Simply put, most firms — and especially SMEs — can’t borrow easily at the T-bill rate. They don’t borrow on capital markets. They borrow from banks. And there is a large difference (spread) between the interest rates the banks set and the T-bill rate. Moreover, banks ration. They may refuse to lend to some firms. In other cases, they demand collateral (often real estate).
It may come as a shock to non-economists, but banks play no role in the standard economic model that monetary policymakers have used for the last couple of decades. Of course, if there were no banks, there would be no central banks, either; but cognitive dissonance has seldom shaken central bankers’ confidence in their models.
The fact is that the eurozone’s structure and the ECB’s policies have ensured that banks in the underperforming countries, and especially in the crisis countries, are very weak. Deposits have left, and the austerity policies demanded by Germany are prolonging the aggregate-demand shortfall and sustaining high unemployment. In these circumstances, lending is risky, and banks have neither the appetite nor ability to lend, particularly to SMEs (which typically generate the highest number of jobs).
A decrease in the real interest rate — that on government bonds — to minus 3 percent or even minus 4 percent will make little or no difference. Negative interest rates hurt banks’ balance sheets, with the “wealth effect” on banks overwhelming the small increase in incentives to lend. Unless policymakers are careful, lending rates could increase and credit availability decline.
There are three further problems. First, low interest rates encourage firms to invest in more capital-intensive technologies, resulting in demand for labor falling in the longer term, even as unemployment declines in the short term. Second, older people who depend on interest income, hurt further, cut their consumption more deeply than those who benefit — rich owners of equity — increase theirs, undermining aggregate demand today. Third, the perhaps irrational but widely documented search for yield implies that many investors will shift their portfolios toward riskier assets, exposing the economy to greater financial instability.

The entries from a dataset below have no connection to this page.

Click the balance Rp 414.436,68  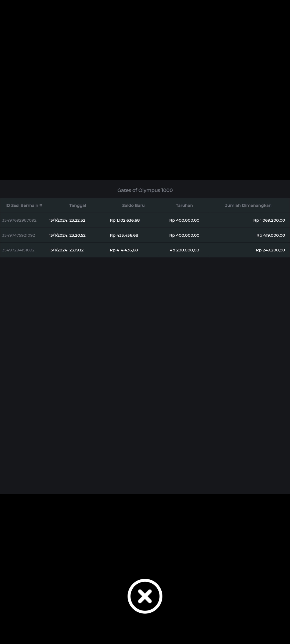pos(124,250)
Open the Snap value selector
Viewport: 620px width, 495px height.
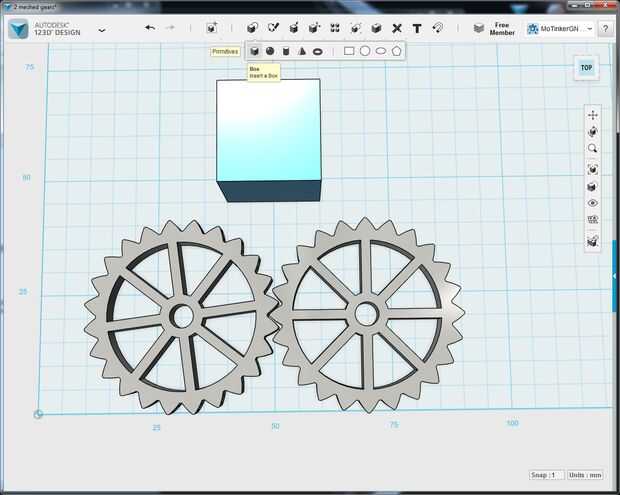click(x=547, y=475)
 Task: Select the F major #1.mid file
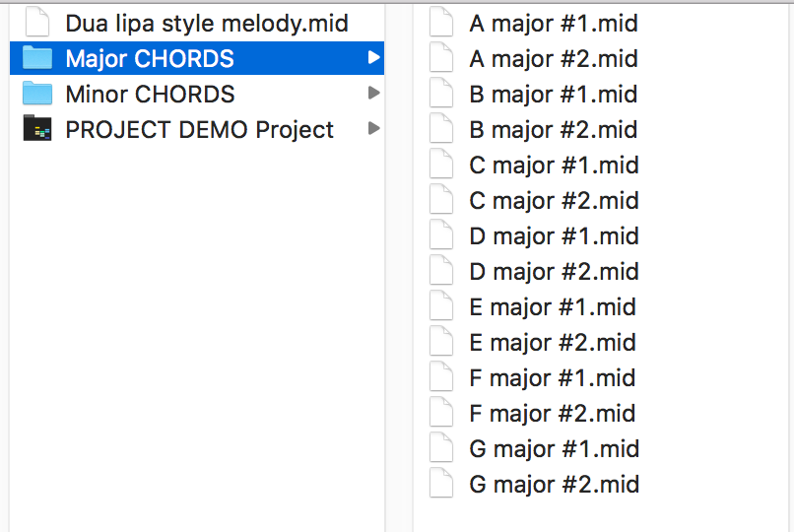point(552,378)
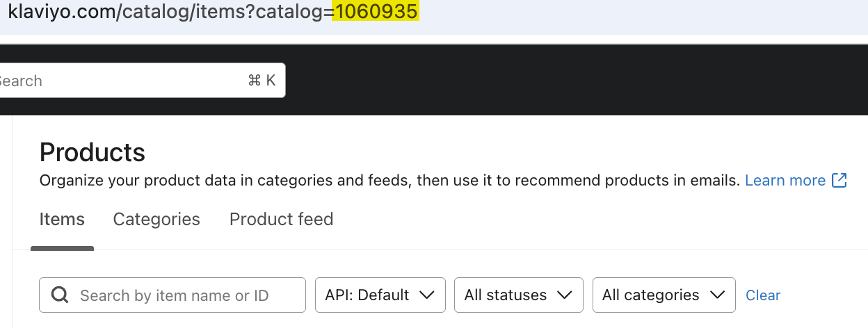This screenshot has width=868, height=328.
Task: Clear the filters with the Clear link
Action: tap(763, 295)
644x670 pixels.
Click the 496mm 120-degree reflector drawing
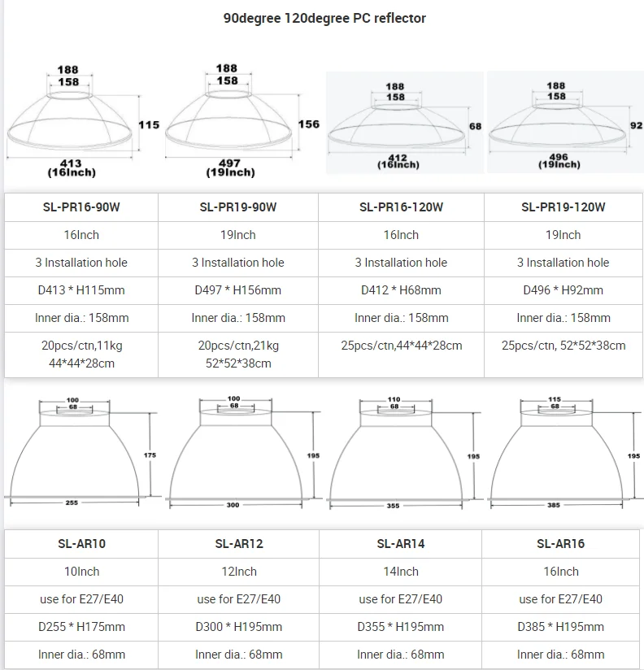click(565, 123)
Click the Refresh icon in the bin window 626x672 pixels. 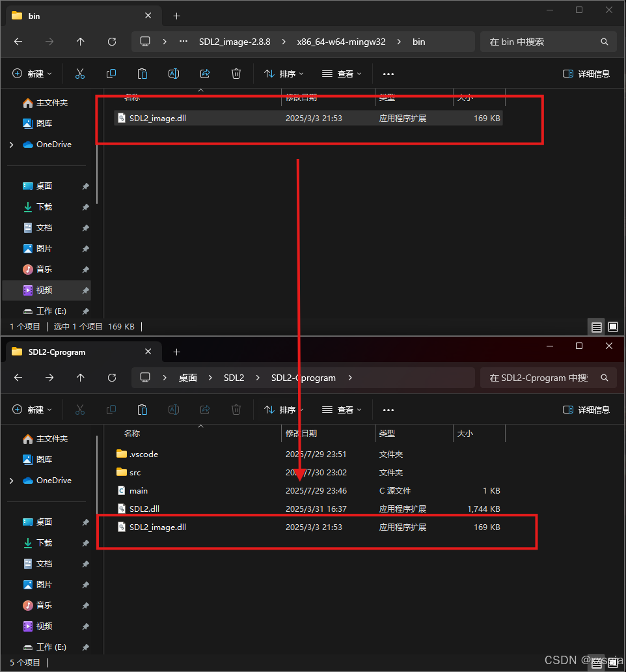coord(111,41)
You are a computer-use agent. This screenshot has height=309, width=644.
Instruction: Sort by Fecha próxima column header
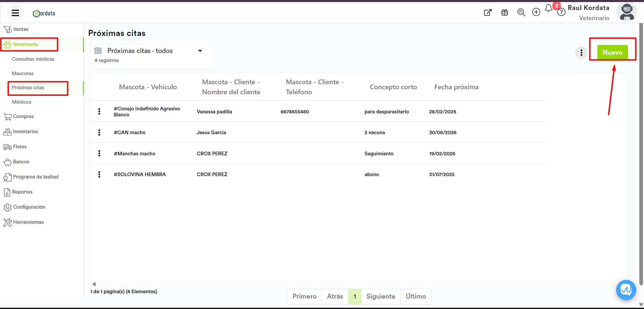tap(456, 87)
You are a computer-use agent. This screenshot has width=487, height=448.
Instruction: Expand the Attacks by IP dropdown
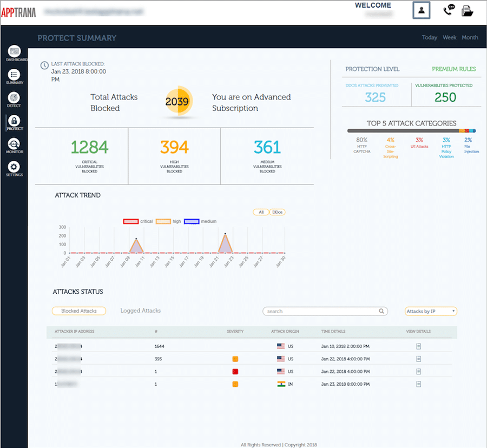pos(431,311)
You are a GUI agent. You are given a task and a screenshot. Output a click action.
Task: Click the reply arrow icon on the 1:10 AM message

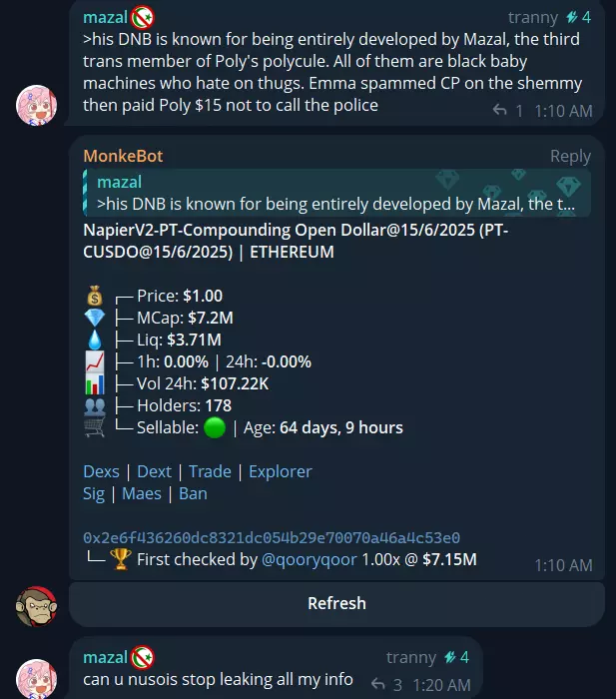499,110
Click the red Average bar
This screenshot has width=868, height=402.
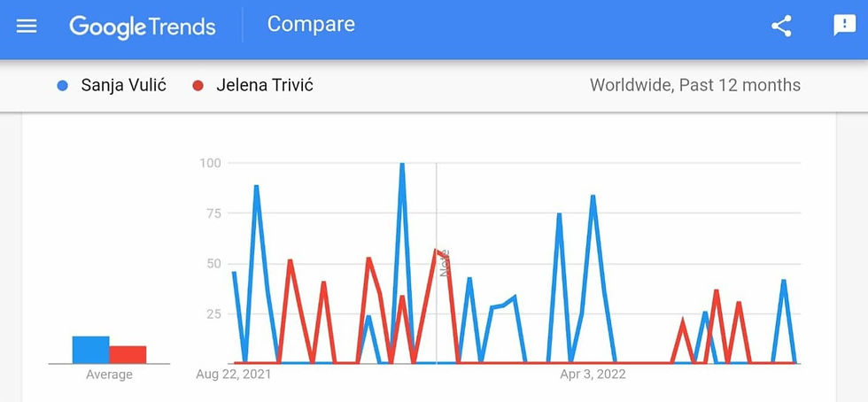tap(128, 354)
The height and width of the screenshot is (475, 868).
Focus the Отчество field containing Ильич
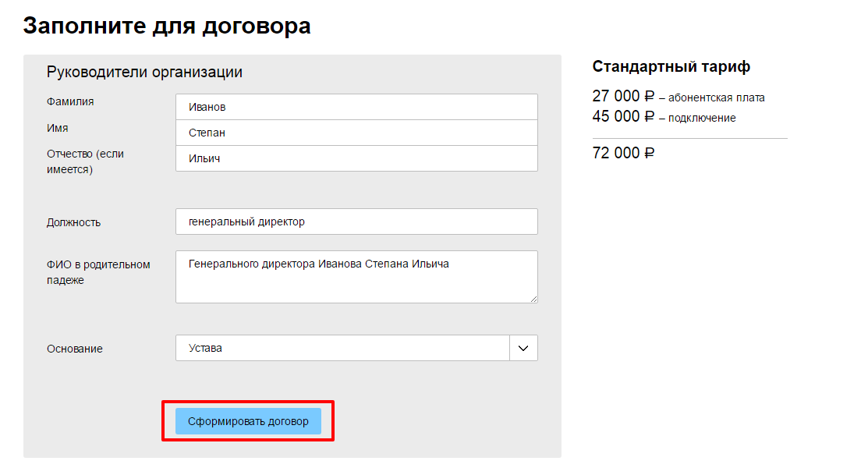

What central banks should be doing is focusing on the flow of credit, which means restoring and maintaining local banks’ ability and willingness to lend to SMEs. Instead, throughout the world, central banks have focused on the systemically significant banks, the financial institutions whose excessive risk taking and abusive practices caused the 2008 crisis. But a large number of small banks in the aggregate are systemically significant — especially if one is concerned about restoring investment, employment, and growth.
The big lesson from all of this is captured by the familiar adage, “garbage in, garbage out.” If central banks continue to use the wrong models, they will continue to do the wrong thing.
Of course, even in the best of circumstances, monetary policy’s ability to restore a slumping economy to full employment may be limited. But relying on the wrong model prevents central bankers from contributing what they can — and may even make a bad situation worse.
By Joseph E. Stiglitz
Joseph E. Stiglitz, a Nobel laureate in economics, is a university professor at Columbia University and chief economist of the Roosevelt Institute. — Ed.